**About this exercise**
The response must be made up of the lines in the entries below that contain "computer".

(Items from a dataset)
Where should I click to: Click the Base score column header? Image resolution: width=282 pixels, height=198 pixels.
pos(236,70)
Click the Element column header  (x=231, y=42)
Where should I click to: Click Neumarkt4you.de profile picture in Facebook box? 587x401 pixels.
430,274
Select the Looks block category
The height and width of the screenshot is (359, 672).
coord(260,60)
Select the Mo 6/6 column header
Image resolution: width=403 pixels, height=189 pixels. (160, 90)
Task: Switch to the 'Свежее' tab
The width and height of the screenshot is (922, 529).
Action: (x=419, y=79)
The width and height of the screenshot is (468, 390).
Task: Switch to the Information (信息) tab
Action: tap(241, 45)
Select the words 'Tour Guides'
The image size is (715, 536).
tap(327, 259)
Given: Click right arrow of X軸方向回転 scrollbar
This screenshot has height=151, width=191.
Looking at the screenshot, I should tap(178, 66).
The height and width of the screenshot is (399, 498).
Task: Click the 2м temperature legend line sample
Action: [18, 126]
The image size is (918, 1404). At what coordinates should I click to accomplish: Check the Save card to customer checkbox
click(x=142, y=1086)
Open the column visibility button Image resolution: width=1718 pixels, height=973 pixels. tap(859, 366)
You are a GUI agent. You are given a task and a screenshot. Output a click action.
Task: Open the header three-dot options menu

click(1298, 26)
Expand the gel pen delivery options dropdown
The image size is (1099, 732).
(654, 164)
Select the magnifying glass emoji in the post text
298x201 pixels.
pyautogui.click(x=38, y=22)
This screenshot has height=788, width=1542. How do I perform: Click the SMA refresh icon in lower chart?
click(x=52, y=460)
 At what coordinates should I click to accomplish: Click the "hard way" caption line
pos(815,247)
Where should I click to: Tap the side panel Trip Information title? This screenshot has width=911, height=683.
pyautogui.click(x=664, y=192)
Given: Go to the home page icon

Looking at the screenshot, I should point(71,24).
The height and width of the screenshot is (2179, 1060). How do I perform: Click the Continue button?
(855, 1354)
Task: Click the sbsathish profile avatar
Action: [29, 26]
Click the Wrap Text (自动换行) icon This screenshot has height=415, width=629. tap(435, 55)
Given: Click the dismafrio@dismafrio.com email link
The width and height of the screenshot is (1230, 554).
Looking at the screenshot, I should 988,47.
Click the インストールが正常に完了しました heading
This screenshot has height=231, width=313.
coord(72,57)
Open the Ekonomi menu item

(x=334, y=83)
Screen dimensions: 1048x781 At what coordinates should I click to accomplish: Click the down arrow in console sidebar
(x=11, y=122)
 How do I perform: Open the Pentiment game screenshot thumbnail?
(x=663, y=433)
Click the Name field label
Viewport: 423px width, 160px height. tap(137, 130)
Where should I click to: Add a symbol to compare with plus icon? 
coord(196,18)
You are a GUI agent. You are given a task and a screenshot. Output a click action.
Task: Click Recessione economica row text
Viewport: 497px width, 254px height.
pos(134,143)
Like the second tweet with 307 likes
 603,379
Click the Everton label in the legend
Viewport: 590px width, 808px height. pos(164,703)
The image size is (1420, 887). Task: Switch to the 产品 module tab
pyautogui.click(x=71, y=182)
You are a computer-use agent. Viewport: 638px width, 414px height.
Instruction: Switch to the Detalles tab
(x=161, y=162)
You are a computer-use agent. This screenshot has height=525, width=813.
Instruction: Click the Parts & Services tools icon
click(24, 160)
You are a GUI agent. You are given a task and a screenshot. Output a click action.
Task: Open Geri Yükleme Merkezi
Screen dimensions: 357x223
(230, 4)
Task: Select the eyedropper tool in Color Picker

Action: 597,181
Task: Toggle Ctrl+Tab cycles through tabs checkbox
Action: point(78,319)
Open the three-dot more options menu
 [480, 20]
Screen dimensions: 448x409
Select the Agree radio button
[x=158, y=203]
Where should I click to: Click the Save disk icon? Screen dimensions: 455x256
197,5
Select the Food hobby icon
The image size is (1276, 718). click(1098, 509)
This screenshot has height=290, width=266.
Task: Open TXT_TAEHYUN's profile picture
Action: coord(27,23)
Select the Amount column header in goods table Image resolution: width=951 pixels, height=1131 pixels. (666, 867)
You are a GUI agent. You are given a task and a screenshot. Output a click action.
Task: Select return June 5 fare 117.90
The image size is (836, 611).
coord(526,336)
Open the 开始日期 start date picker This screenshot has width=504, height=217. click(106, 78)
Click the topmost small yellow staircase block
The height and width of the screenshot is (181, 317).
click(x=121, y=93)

**Output of the exercise**
You are a computer-use agent. Viewport: 638px width, 414px height.
You are a computer-use agent. This screenshot has height=525, width=813.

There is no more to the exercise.